Could the Red Sox cash in on Duran in the trade market this winter to improve their overall roster? The Athletic’s Chad Jennings joined the To the Show We Go podcast and talked about Duran’s potential value on how the Red Sox viewed the speedy outfielder.
“I think you'd have to figure out how the Red Sox think of him like when Duran was struggling, I can't remember in whatever, 15 years going back to when I discovered the Yankees, I can't remember a young player who came up, struggled, and I heard so universally people in the organization saying we still think he's gonna be good,” said Jennings.

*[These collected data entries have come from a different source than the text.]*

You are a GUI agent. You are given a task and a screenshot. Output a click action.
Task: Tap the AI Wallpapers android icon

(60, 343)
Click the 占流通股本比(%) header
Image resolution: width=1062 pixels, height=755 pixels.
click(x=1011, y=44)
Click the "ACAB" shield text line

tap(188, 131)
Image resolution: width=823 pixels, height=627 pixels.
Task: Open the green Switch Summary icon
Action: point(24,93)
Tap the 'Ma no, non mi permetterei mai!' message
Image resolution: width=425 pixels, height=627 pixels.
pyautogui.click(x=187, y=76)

“You don't really have a centerfield solution. Like, I would think they're super hesitant to trade him. You know, even the idea of selling high. I mean, maybe but Man that feels like you'd have to I would be real, I think they would be hesitant to dealing,” added Jennings.
Boston has stuck with Duran throughout all his struggles on and off the field. Former Red Sox chief baseball officer echoed the same sentiments about Duran earlier this spring on Beyond the Monster’s Obstructed View Red Sox Podcast.
“The fact of the matter is most players do not have this smooth ascension to the big leagues where they just show up and perform right away and never really go through these ruts,” said Bloom. “It feels like a lot of players just perform right away because those are the guys we think about. But the fact of the matter is a lot of good players, including really good players in Boston, championship players have gone through those ruts early in their careers. The question is how can we kind of help them get through that?
“I actually said this to Jarren last year, we don’t have to daydream on what [Jarren] Duran impacting Major League Baseball looks like. We did get to see that last year for a little bit. So we know what it looks like and then seeing the quality of his at-bats this spring, the approach and just how he’s carried himself, some of the work he did in the outfield last season with Will Venable and now carrying over he has a really good relationship with [Kyle Hudson] Huddy and their doing good work, there’s a lot there.”
Bloom’s complementary words on his young outfielder paints a picture of how the club views Duran and values him. That value seems to have remained within the organization even after Bloom’s departure as head of baseball ops.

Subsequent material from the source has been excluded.